It’s not often that a U.S. government agency gets caught red-handed abiding by its charter and performing its publicly-avowed and legislatively-approved duties. But last week the AP “broke” a long and breathless story from Havana that nailed the USAID (United States Agency for International Development) for just that.
In their own words, “a secret plan aimed at undermining Cuba’s communist government,” was courageously exposed by the AP’s intrepid Havana bureau.
Such is the magnitude of the scandal that even as I write, a red-faced and snarling Senator Patrick Leahy is chairing hearings on Capitol Hill, grilling USAID director Rajiv Shah on his agency’s “cockamamie!” plan.
The diabolical cloak and dagger scheme was hatched in 2008 during George Bush’s term, (which may account for Democratic Senator Leahy’s dudgeon) amounted to setting up a “Cuban Twitter” named ZunZuneo (Cuban slang for a hummingbird’s tweet) in order for Cuban youths to text each other without being snooped on by Castro’s KGB-mentored secret police.

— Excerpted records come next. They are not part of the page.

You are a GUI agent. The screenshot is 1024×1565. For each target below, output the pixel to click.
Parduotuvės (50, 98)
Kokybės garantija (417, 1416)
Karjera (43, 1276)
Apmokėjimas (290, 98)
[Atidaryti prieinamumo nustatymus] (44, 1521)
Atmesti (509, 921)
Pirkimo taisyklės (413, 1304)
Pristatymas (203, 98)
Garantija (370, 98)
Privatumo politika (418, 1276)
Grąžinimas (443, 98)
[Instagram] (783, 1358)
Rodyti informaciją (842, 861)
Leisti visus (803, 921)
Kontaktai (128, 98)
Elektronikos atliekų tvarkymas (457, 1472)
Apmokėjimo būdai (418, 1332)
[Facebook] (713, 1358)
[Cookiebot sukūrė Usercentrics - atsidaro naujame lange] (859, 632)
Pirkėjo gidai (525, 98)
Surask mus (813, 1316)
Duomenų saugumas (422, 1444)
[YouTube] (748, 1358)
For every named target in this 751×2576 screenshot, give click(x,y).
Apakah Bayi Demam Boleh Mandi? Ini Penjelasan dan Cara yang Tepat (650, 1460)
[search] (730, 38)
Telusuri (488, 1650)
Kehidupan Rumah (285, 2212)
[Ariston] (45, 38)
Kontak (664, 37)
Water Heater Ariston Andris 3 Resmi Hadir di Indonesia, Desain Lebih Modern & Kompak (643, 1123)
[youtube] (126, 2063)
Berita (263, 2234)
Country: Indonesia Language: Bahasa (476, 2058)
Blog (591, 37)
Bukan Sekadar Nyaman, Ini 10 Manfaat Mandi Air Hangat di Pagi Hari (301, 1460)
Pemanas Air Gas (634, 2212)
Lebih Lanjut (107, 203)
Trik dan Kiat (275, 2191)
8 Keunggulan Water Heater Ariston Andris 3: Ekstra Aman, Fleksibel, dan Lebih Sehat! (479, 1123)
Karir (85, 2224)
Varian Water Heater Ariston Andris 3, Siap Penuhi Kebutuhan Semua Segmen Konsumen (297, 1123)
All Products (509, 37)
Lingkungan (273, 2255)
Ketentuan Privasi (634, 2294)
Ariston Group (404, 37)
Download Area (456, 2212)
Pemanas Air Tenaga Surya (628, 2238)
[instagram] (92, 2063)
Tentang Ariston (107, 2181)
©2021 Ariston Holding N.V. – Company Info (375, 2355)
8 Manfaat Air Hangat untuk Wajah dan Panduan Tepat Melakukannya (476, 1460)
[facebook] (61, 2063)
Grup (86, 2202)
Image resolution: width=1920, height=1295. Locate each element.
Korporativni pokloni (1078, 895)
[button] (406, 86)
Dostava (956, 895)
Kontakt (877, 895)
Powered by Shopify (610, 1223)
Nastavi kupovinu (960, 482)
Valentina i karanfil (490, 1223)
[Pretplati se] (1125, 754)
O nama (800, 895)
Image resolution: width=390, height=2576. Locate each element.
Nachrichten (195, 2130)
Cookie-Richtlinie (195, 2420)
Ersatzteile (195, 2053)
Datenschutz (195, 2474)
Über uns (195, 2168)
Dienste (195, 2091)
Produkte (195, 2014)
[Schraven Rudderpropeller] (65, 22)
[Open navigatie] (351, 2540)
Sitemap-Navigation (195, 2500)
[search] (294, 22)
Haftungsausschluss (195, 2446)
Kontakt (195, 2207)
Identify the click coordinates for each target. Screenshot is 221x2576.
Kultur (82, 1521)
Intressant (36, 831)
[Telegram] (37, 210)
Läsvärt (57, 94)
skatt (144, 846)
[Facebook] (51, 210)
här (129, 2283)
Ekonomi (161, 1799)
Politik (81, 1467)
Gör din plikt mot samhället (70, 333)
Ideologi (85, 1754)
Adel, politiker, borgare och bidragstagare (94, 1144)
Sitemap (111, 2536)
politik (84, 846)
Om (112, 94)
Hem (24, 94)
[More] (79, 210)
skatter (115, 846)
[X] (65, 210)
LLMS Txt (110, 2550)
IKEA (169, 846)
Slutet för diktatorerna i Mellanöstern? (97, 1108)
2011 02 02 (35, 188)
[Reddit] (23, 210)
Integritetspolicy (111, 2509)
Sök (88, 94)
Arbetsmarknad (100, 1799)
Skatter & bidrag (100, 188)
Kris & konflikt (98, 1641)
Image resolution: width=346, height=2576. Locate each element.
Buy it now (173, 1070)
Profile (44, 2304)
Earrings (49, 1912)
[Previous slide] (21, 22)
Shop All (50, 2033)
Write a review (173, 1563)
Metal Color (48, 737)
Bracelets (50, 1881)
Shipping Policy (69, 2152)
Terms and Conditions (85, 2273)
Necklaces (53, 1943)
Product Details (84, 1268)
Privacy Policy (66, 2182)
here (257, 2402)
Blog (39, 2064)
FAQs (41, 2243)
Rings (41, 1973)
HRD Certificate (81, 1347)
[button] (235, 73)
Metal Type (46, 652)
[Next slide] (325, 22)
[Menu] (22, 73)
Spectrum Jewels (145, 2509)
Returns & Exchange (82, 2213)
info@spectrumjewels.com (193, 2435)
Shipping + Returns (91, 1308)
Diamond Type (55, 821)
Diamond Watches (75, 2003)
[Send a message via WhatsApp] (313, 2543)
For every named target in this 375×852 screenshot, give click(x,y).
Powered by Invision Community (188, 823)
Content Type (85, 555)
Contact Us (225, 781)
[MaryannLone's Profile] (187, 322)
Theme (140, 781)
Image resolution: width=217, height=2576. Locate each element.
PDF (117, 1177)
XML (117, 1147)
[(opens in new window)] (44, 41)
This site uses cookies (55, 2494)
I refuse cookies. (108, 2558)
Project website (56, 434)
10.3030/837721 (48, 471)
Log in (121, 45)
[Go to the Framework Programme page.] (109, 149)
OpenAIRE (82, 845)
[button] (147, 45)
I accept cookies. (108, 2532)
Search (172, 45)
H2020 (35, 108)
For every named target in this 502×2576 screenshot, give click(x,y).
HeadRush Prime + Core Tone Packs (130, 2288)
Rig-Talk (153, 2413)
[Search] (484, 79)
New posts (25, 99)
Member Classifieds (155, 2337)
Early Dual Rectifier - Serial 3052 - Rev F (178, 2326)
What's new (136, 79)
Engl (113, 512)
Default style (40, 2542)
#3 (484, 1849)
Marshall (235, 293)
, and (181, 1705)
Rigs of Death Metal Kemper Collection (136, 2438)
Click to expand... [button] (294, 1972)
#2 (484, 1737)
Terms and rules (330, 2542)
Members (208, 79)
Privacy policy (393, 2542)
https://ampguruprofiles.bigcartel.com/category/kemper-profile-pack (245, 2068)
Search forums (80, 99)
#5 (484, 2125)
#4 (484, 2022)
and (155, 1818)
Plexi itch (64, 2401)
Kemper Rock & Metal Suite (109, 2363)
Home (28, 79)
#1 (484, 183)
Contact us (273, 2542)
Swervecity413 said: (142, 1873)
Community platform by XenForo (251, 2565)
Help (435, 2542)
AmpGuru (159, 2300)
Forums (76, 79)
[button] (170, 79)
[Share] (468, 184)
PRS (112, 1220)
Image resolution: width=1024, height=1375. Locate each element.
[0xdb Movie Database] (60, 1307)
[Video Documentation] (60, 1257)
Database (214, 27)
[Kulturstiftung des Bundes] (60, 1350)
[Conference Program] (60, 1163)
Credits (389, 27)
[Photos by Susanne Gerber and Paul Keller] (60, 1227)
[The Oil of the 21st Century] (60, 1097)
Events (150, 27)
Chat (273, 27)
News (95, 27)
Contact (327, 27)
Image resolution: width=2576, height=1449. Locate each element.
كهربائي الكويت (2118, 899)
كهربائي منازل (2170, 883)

Caught your breath back? Yes, amazingly such a scheme somehow escaped the imaginations of Ian Fleming, John Le Carré, and Tom Clancy.
In sum, a brief effort was made (lasting from 2008-12, and involving 68,000 of Castro’s hapless subjects) to allow Cubans (who pre-Castro enjoyed more phones and TVs per-capita than most Europeans) to communicate with each other in the same manner as do teenagers today in such places as Sudan, Papua New Guinea, and Laos.
Understandably this scheme to facilitate a tiny window of freedom for a tiny fraction of their subjects greatly alarmed Cuba’s communist rulers. After all, it wasn’t easy converting a free and prosperous nation with a higher per-capita income than half of Europe, a flood of immigrants, and the first Mercedes dealership in the Americas into a totalitarian pesthole that repels Haitians and is marked by a glorious rebirth of communications by bongo drum and oxcart transportation.
The news was barely broken by Castro’s U.S. media allies when, as mentioned, Castro’s U.S. legislative allies picked up the signal from Havana and erupted in outrage — not against the KGB-mentored censorship by a terror sponsor mind you. Against the U.S. attempt to foil it. This is not your father’s Cold War.
After all, it took a lot of work to produce a properly cowed and servile plantation population. The Castro family dynasty and their minions aren’t about to sit back and see all their hard work undermined by a handful of American do-gooders.
Senator Patrick Leahy, true to his historic role as U.S. legislative messenger for Castro’s every whim and wish, promptly denounced the program as “dumb, dumb, dumb.” “What in heaven’s name are you thinking?”‘ Leahy complained to Andrea Mitchell on MSNBC about the USAID scheme. “This makes no sense at all.”
What really “makes no sense at all” is Senator Leahy’s hypocritical carping during the hearings and to Andrea Mitchell — who, by the way — is famous for gushing that “Fidel Castro is old-fashioned, courtly — even paternal, a thoroughly fascinating figure!”
Leahy’s carping figures prominently in all the AP stories and raised a few suspicions among Cuba-watchers regarding the source of the story — Senator Leahy has long been nicknamed “Leaky Leahy,” or “Leahy the Leaker,” for a certain propensity of his to let sensitive information out in a politically selective way. This propensity reached such a level that in January 1987 Senator Leahy was forced to resign as vice chair of the Intelligence Committee after leaking classified information about the Iran-Contra affair.